Sample Compatibility & Compliance

This chamber accommodates standard test specimens up to 600 mm × 600 mm × 600 mm (W×D×H) and supports mounting fixtures for PCB assemblies, ECUs, battery packs, optical sensors, and polymer housings. It is validated for use in GLP- and GMP-aligned laboratories conducting qualification testing per IEC 60068-2 series, ISO 16750-4 (road vehicles), AEC-Q200 (passive components), and MIL-STD-810G Method 501.5/502.5. Calibration traceability follows ISO/IEC 17025 requirements, with optional NIST-traceable certificate available upon request. All electrical safety complies with IEC 61010-1:2010 Ed.3.

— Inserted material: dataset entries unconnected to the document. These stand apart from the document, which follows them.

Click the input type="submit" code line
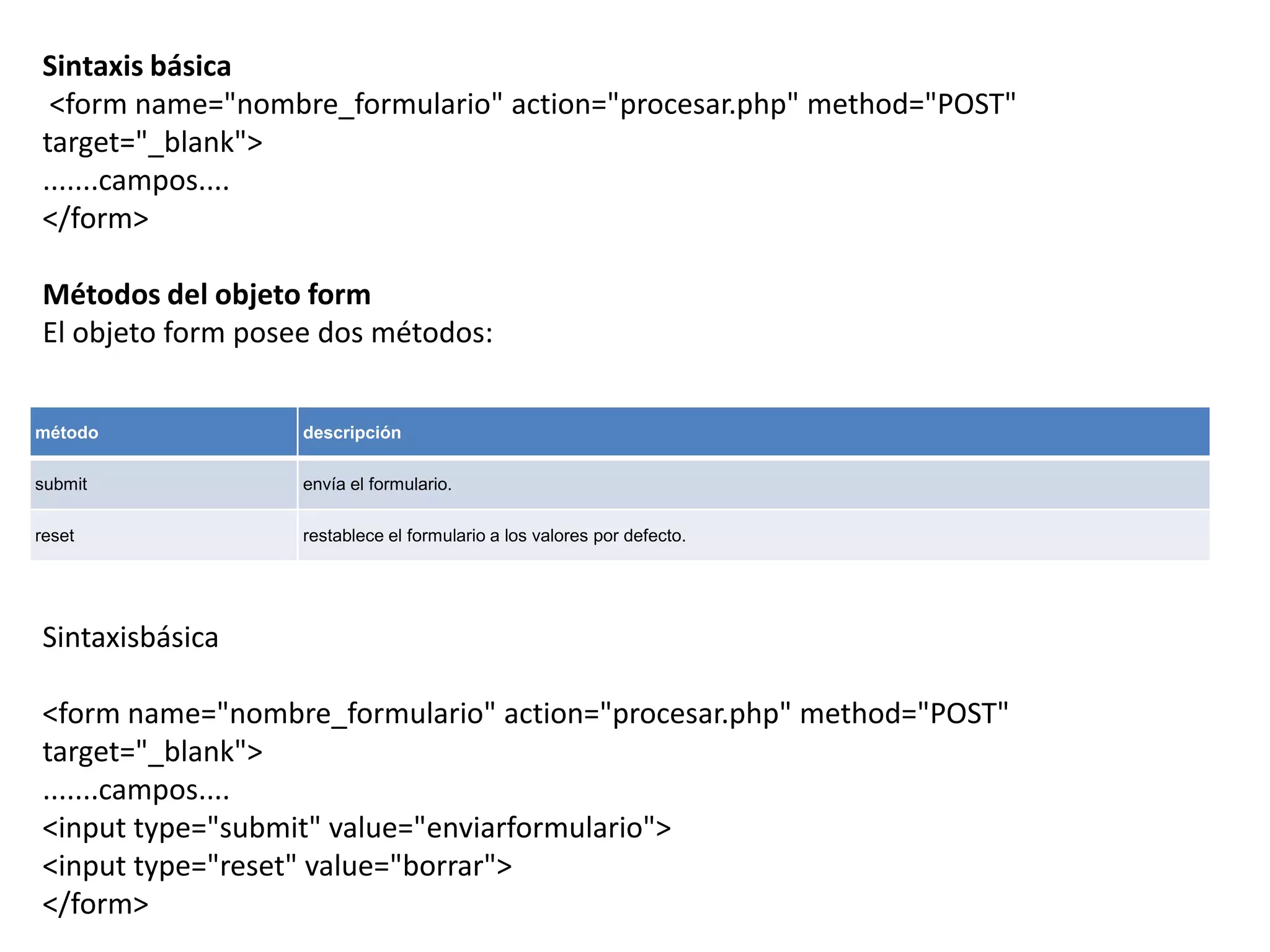tap(357, 828)
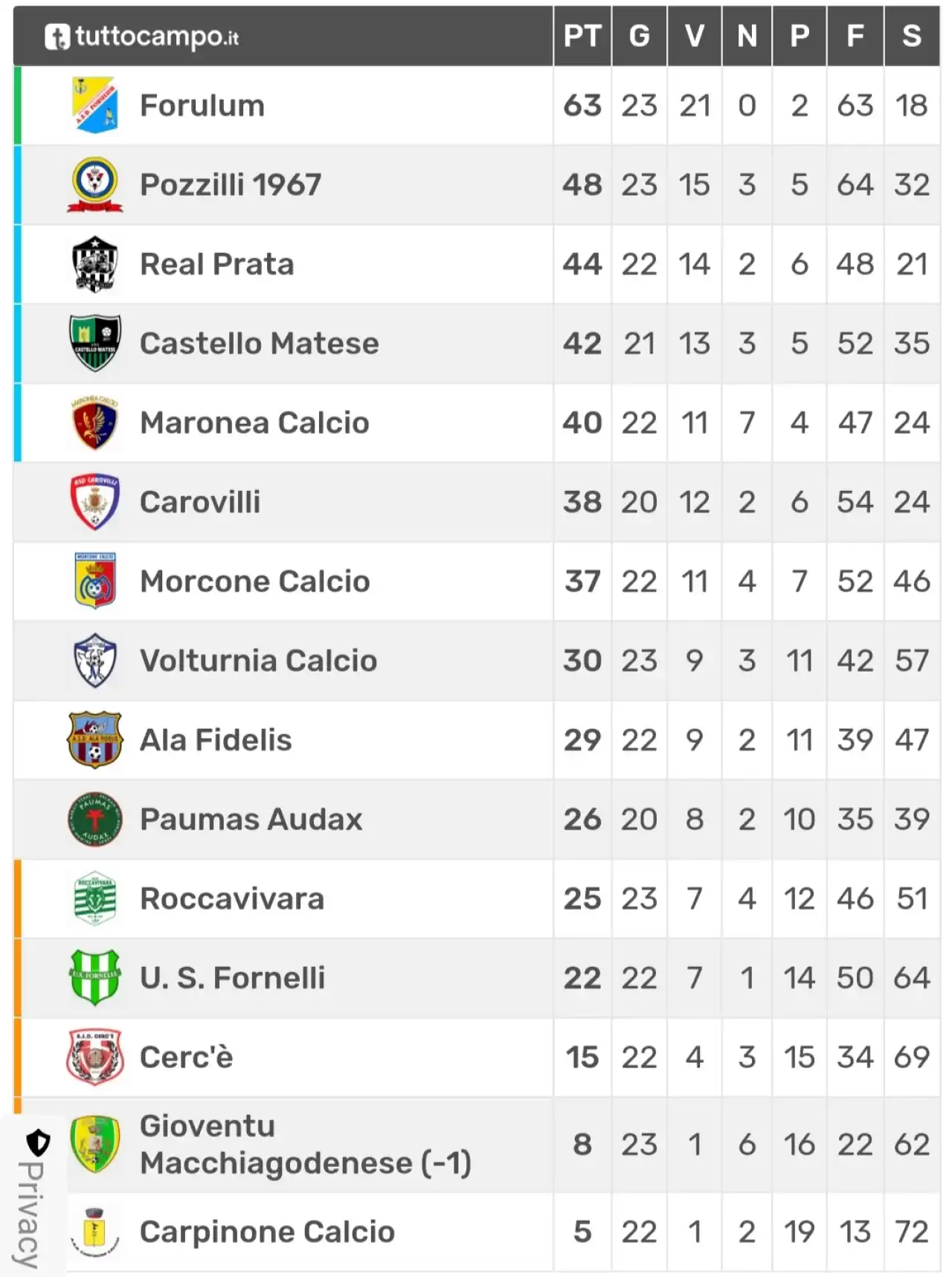Click the PT points column header
Screen dimensions: 952x1277
[582, 36]
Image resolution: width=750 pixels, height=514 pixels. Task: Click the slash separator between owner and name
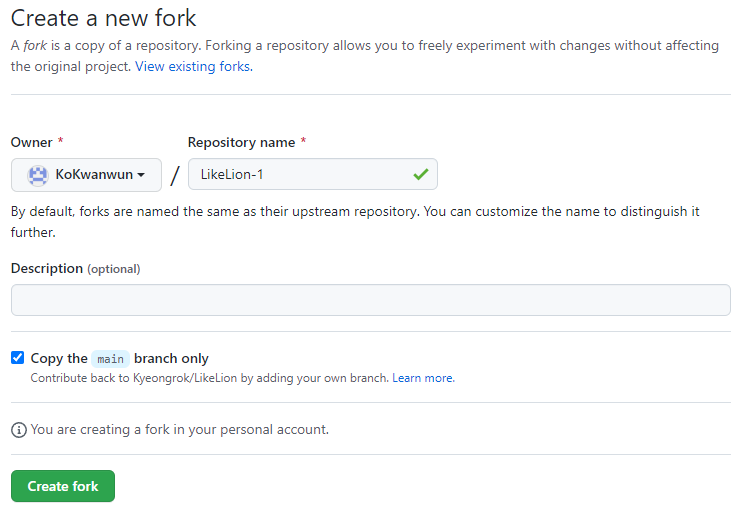coord(175,176)
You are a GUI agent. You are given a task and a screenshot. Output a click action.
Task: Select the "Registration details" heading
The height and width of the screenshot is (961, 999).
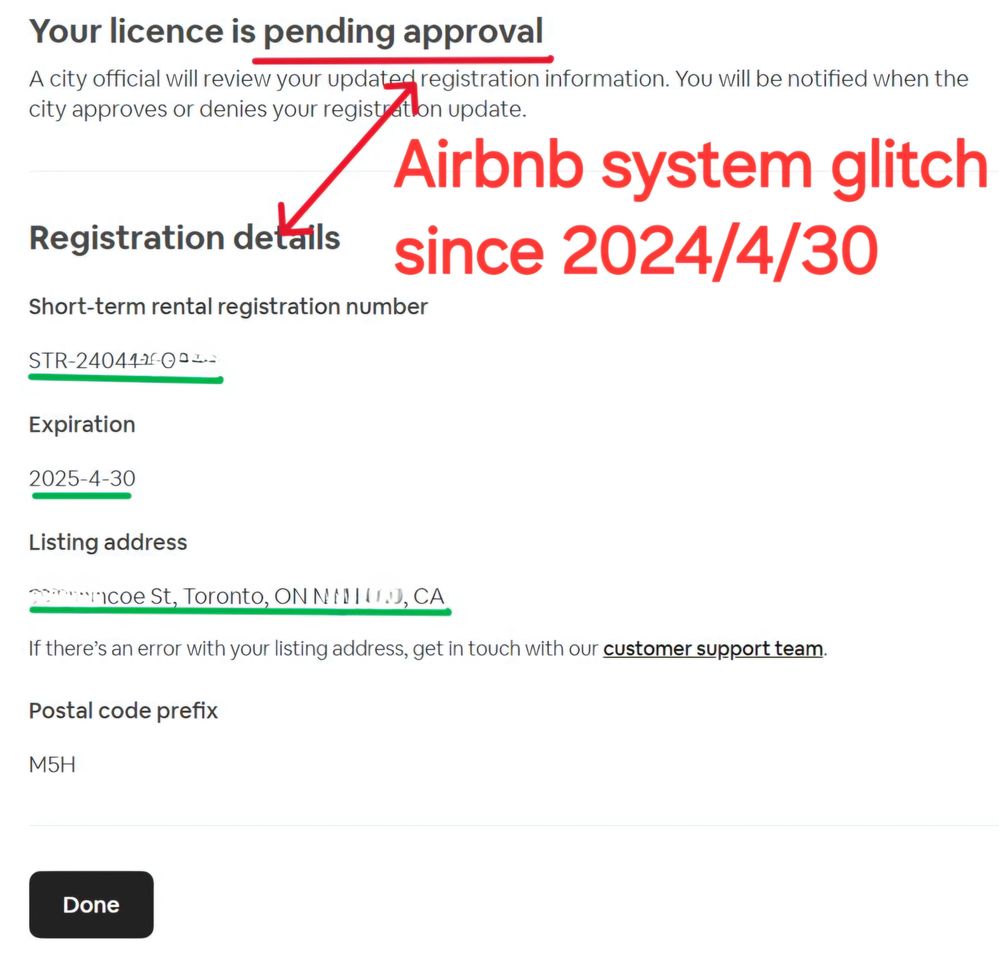[184, 238]
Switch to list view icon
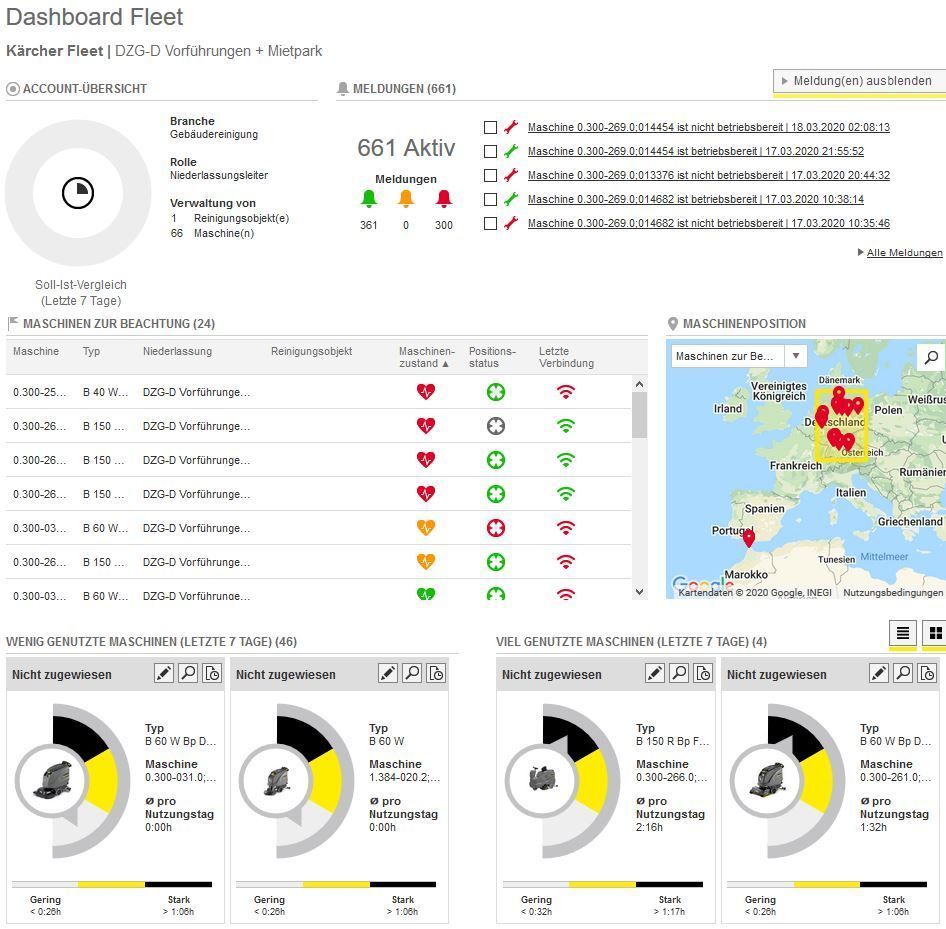This screenshot has height=929, width=946. coord(902,633)

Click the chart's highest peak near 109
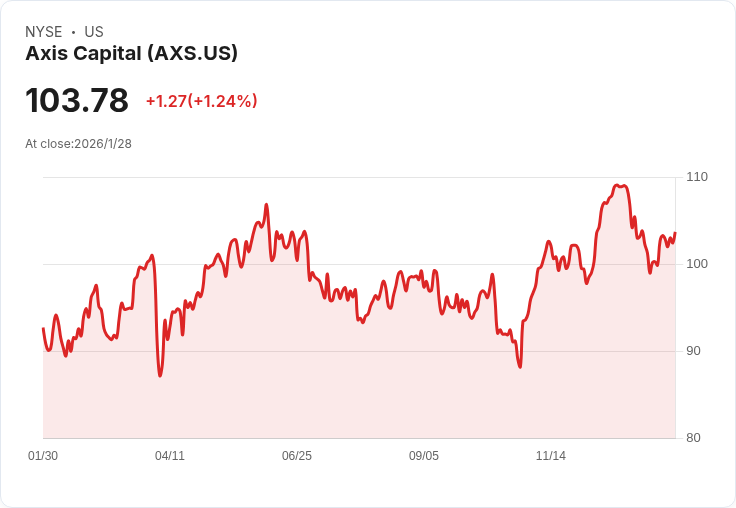coord(618,185)
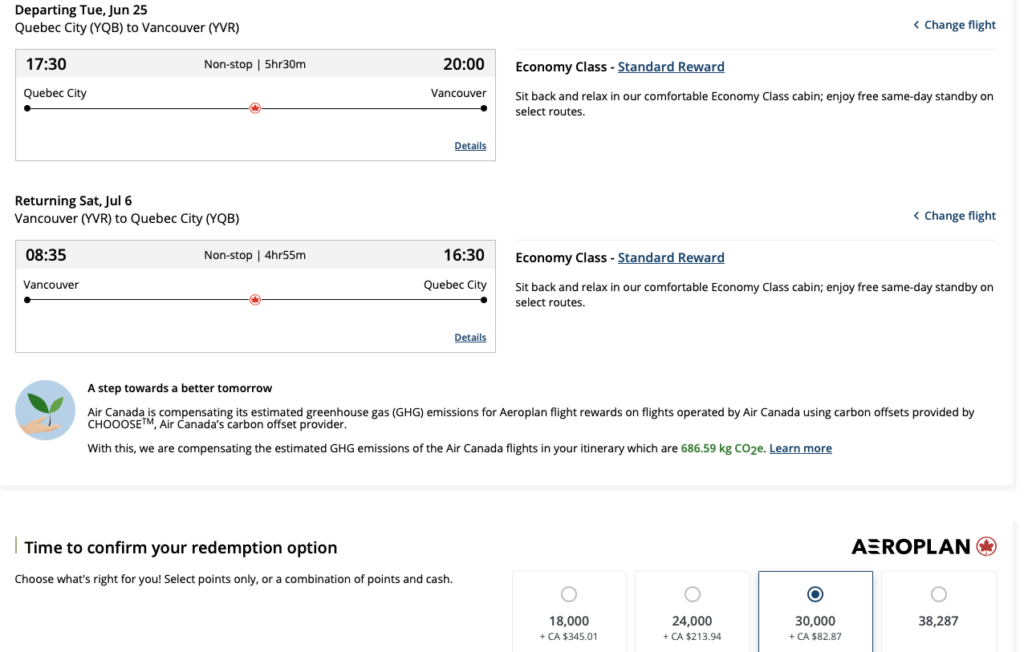The width and height of the screenshot is (1024, 652).
Task: Open Details for the 17:30 Quebec City flight
Action: (470, 146)
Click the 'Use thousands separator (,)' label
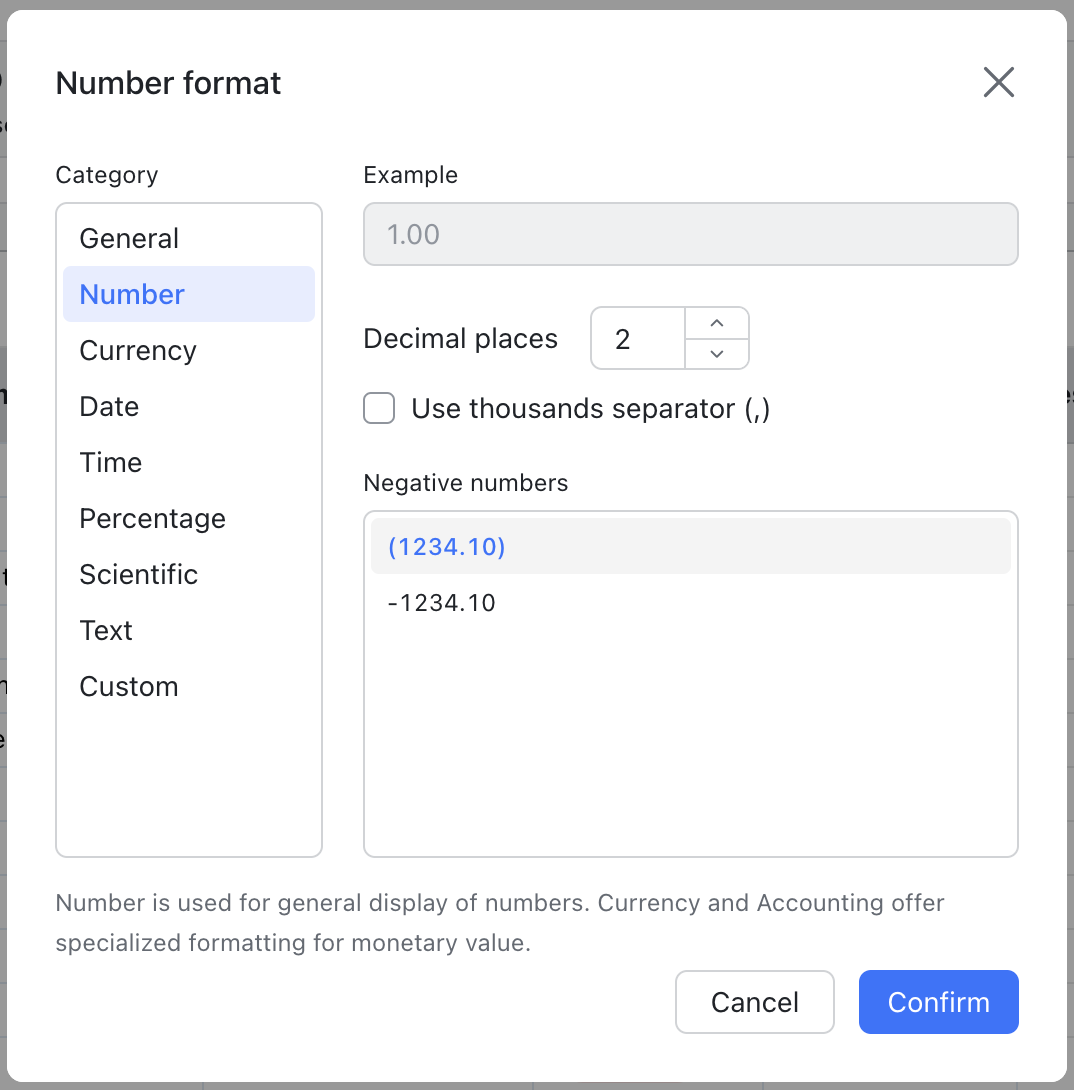The image size is (1074, 1090). [x=590, y=408]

Software & Data Management

Bundled with Windows-based chamber control software (v5.2+), the system enables full-cycle programming—including multi-segment ramps, dwell times, rate limiting (0.5–10 °C/min), and event-triggered data logging. Software supports audit trail functionality compliant with FDA 21 CFR Part 11 (electronic signatures, user access levels, immutable log files) and exports time-stamped CSV/Excel reports with ambient pressure, chamber setpoint, actual temperature, and alarm history. Optional cloud gateway module enables secure MQTT-based telemetry to AWS IoT Core or Azure IoT Hub for enterprise-level asset monitoring and predictive maintenance analytics.

Applications

• Reliability screening of printed circuit boards (PCBs) and semiconductor packages under accelerated thermal cycling (e.g., JEDEC JESD22-A104D).
• Pre-conditioning of lithium-ion battery cells prior to electrochemical characterization (e.g., EIS, dQ/dV analysis).
• Validation of adhesive bond strength retention in automotive lighting assemblies after thermal shock (-40 °C ↔ +85 °C).
• Environmental stress screening (ESS) of avionics line-replaceable units (LRUs) per DO-160 Section 4.
• Material coefficient of thermal expansion (CTE) estimation via dimensional metrology under controlled thermal gradients.
• Accelerated life testing of elastomeric seals and gaskets used in medical device enclosures.

FAQ

What temperature range does this chamber support?
Standard configuration operates from –70 °C to +150 °C; extended low-temperature options down to –80 °C are available with cascade refrigeration.
Is the chamber suitable for humidity-controlled testing?
No—this is a dry-temperature-only chamber. For combined temperature/humidity profiling, refer to our TH-8000 Series Environmental Test Chambers.
Can I integrate third-party data acquisition systems?
Yes—RS-485 Modbus RTU output provides direct readout of chamber temperature, setpoint, and alarm status to PLCs, LabVIEW, or custom Python-based DAQ platforms.
What is the typical temperature stabilization time after a 100 °C step change?
From 25 °C to 100 °C: ≤ 12 minutes; from 25 °C to –40 °C: ≤ 22 minutes (per GB/T 10592–2021, 150 L internal volume, no load).
Does the unit include calibration documentation?
A factory calibration report covering temperature uniformity and accuracy at three points (–40 °C, 25 °C, +85 °C) is included; ISO/IEC 17025 accredited calibration is available as an add-on service.